Banning the use of removable drives may sound like a strict IT policy. But when faced with a worm introduced to your network by such devices, it is the sensible thing to do. Recently, the US Department of Defense has done just that in order to protect their networks from such threats.
As the use of removable drives has increased, they have become a successful vehicle to enter a network and compromise computers. The ease of infection is facilitated by a feature within Windows called AutoPlay. Meant as a feature of convenience, AutoPlay allows programs to automatically launch when CDs, DVDs, removable drives, or any other form of storage is inserted into a computer. However, this convenience comes at a serious security cost, as described in the following video:
So how do you protect yourself from such rapidly spreading threats? Banning the use of removable media does reduce the risk.
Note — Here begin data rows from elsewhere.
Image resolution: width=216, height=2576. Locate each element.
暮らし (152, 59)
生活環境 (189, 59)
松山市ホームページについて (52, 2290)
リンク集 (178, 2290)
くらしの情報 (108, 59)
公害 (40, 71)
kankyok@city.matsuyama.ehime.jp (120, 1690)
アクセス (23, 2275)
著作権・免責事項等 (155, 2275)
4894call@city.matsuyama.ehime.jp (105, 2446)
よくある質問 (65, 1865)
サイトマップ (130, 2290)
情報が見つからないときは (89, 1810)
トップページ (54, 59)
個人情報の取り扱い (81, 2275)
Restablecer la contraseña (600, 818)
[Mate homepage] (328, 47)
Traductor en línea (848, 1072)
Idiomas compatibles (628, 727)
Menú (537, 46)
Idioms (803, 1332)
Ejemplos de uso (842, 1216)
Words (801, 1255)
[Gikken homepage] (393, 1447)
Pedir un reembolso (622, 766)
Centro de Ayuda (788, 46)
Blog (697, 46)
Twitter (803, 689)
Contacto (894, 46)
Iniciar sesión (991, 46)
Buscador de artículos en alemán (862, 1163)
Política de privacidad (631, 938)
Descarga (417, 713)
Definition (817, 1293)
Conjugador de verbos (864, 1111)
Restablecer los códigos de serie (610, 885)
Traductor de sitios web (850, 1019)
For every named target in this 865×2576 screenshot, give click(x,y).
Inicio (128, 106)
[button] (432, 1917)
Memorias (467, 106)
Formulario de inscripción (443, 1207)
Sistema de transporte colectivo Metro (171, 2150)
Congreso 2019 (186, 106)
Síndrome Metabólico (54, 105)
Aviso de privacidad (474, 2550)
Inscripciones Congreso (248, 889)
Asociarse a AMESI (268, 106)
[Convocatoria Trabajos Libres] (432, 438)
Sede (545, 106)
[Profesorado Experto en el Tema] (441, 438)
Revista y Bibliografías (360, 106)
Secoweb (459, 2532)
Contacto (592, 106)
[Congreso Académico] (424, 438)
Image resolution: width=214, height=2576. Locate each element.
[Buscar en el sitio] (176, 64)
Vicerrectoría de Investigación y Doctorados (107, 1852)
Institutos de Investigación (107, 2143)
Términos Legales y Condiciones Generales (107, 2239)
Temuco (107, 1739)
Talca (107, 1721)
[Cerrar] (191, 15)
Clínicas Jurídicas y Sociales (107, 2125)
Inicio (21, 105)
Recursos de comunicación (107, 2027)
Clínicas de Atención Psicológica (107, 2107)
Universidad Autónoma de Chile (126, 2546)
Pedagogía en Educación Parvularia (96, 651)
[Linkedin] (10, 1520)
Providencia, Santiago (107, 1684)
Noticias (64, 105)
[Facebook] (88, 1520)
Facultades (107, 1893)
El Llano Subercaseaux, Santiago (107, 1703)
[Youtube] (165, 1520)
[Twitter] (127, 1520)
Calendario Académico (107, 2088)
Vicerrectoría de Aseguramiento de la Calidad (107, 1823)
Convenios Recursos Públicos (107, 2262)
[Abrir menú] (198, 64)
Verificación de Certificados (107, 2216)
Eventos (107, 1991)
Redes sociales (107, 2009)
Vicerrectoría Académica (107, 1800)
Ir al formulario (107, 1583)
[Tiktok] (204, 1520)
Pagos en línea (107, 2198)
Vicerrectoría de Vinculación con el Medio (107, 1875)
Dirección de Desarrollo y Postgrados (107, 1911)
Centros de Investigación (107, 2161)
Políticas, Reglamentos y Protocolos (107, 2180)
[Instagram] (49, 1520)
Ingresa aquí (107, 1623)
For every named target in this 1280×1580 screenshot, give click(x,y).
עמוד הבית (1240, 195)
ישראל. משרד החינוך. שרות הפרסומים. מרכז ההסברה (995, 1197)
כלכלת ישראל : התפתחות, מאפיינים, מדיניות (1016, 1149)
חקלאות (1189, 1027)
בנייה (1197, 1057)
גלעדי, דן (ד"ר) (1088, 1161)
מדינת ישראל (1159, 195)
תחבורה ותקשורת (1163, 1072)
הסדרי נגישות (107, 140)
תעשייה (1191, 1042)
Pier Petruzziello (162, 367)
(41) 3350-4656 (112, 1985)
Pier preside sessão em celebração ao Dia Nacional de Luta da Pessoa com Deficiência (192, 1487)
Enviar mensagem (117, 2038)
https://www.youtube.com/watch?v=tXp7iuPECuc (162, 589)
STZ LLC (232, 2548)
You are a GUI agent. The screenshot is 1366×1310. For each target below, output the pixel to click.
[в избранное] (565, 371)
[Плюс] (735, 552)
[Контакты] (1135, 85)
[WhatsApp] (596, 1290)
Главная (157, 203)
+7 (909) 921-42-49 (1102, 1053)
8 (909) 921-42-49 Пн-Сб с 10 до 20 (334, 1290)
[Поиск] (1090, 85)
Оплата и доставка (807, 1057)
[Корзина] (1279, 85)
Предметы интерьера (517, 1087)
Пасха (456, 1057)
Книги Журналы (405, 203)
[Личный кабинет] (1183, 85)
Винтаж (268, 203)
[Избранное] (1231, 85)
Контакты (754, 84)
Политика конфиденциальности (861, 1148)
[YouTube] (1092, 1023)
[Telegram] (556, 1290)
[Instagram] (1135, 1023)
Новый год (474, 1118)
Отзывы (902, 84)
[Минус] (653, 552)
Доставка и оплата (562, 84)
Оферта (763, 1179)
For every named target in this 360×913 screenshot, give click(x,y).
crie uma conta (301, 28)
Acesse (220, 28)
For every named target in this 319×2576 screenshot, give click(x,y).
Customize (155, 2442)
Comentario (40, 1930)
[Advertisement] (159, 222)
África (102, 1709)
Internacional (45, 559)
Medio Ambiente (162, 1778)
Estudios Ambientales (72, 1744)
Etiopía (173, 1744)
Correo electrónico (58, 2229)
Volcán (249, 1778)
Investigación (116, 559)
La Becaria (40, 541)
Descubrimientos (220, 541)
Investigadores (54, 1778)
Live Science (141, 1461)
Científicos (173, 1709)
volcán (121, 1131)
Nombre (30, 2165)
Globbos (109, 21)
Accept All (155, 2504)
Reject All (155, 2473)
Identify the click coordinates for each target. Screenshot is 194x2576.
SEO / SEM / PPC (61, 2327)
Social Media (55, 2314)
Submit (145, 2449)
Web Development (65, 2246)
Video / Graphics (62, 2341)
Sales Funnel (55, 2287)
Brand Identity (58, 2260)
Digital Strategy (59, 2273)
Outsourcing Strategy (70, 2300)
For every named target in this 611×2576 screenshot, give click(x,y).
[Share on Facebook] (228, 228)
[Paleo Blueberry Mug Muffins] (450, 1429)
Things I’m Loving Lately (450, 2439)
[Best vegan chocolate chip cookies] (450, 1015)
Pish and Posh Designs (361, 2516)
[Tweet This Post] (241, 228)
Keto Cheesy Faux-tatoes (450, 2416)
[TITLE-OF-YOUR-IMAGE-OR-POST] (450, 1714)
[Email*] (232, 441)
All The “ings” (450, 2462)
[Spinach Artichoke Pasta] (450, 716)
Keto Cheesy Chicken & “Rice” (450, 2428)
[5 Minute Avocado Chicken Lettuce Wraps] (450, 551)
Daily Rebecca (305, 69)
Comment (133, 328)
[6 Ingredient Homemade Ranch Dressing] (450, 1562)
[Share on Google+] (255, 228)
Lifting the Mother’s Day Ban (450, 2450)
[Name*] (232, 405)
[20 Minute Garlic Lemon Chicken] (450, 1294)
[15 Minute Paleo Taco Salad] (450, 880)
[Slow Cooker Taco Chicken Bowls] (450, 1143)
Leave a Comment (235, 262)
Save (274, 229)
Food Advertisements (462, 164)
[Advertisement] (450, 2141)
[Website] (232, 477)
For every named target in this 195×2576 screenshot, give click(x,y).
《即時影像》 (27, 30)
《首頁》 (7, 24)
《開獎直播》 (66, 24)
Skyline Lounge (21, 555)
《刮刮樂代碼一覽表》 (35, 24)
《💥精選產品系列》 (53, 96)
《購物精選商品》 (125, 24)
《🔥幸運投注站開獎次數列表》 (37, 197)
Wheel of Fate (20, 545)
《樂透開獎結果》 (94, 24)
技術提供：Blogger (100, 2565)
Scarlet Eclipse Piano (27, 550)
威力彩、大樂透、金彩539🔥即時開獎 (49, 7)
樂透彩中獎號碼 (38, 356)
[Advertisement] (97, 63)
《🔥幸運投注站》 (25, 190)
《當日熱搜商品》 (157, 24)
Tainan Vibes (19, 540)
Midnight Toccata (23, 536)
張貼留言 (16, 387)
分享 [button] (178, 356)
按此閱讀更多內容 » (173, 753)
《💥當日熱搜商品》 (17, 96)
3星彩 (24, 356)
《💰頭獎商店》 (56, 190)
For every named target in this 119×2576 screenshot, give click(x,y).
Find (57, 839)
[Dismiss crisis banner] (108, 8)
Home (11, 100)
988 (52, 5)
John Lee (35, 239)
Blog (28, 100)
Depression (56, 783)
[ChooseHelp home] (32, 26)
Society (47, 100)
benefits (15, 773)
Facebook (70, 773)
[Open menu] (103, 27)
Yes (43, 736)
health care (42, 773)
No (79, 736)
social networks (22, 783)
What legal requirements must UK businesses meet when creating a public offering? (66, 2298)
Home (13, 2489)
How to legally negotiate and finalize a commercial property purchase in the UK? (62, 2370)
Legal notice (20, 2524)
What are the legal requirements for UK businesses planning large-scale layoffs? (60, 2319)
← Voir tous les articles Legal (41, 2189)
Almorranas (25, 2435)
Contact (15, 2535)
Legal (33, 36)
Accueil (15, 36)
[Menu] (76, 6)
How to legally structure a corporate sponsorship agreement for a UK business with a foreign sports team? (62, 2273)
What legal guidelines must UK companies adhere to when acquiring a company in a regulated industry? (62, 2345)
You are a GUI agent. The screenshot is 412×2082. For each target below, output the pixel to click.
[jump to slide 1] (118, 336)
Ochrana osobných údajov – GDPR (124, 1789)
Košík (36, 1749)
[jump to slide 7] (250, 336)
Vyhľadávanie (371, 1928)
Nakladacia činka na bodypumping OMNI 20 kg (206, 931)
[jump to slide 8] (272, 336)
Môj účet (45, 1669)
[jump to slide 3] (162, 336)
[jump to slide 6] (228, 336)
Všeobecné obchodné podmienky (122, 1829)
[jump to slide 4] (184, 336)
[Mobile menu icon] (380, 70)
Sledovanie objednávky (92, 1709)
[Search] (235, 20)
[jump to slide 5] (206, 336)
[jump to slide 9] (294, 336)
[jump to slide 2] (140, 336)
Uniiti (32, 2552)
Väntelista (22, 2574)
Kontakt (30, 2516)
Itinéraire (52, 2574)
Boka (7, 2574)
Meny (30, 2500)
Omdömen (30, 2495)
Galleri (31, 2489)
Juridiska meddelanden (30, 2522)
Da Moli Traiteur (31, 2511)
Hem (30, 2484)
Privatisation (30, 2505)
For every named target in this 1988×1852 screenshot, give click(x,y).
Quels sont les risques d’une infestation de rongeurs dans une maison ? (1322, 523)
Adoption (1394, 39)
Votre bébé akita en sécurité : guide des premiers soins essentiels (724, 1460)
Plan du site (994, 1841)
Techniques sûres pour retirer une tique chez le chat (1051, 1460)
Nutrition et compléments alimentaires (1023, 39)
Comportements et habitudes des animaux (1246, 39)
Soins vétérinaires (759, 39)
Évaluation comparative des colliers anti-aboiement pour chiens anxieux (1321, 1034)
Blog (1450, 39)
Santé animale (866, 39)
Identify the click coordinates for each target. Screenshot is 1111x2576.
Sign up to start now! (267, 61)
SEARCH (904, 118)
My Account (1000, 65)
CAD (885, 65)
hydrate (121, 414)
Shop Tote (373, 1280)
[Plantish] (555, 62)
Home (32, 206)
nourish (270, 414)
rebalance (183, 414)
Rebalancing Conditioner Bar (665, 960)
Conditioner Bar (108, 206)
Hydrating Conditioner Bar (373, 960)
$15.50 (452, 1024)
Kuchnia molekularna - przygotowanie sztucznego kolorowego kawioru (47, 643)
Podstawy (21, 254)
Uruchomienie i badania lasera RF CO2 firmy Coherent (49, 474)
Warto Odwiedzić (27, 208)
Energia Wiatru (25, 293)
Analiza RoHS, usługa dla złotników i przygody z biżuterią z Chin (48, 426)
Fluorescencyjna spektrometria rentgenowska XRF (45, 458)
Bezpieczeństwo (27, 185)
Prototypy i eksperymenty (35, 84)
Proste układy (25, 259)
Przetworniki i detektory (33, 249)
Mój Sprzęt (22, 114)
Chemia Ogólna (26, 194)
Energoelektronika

On many computers you can also disable the USB ports from within the computer’s BIOS, rendering the ports inert. At the very least, Symantec recommends disabling AutoPlay.
• If you are running Windows XP, you can download and install a Microsoft “Powertoy” called TweakUI. There are a number of options within TweakUI for customizing AutoPlay under My Computer > AutoPlay.
• If you are running Windows Vista, there is now a Control Panel applet dedicated to AutoPlay customization. To reach it, open the Control Panel and then go to Hardware and Sound > AutoPlay.
• If you are managing a network of computers, you can use the Group Policy editor to create Group Policy Objects to assign to your clients. In Windows 2000/XP/2003’s Group Policy editor, AutoPlay options are under Computer Configuration > Administrative Templates > System > Turn off AutoPlay. For Windows Vista/2008, go to Computer Configuration > Administrative Templates > Windows Components > AutoPlay Policies.
• Administrators using Symantec Endpoint Protection Manager have the option to disable programs from running from removable drives entirely. In the management console, go to Policies > Application and Device Control > Add an Application and Device Control Policy > Application Control, select Block Programs from running from removable devices and then push the changes out to your clients. Alternatively, you can prevent autorun.inf files from running entirely by following the instructions in this support document.
• Norton users- no need to do anything. By default, all Norton products that contain antivirus will scan removable drives when they are plugged into the computer.
• Sometimes AutoPlay doesn’t behave as expected after making changes. Microsoft has a knowledge base article that covers these situations and how to get AutoPlay working as you’d like it to.
• Finally, disable AutoPlay on network drives as well. While these worms are often introduced to the network via a removable device, many copy themselves to all drive letters on a compromised computer, regardless of the device type. When a compromised network drive is accessed, AutoPlay will launch the malicious code.
Completing any of these tasks should significantly reduce the risk posed by removable drives and help prevent you or your users from being an unwitting agent for spreading malicious code.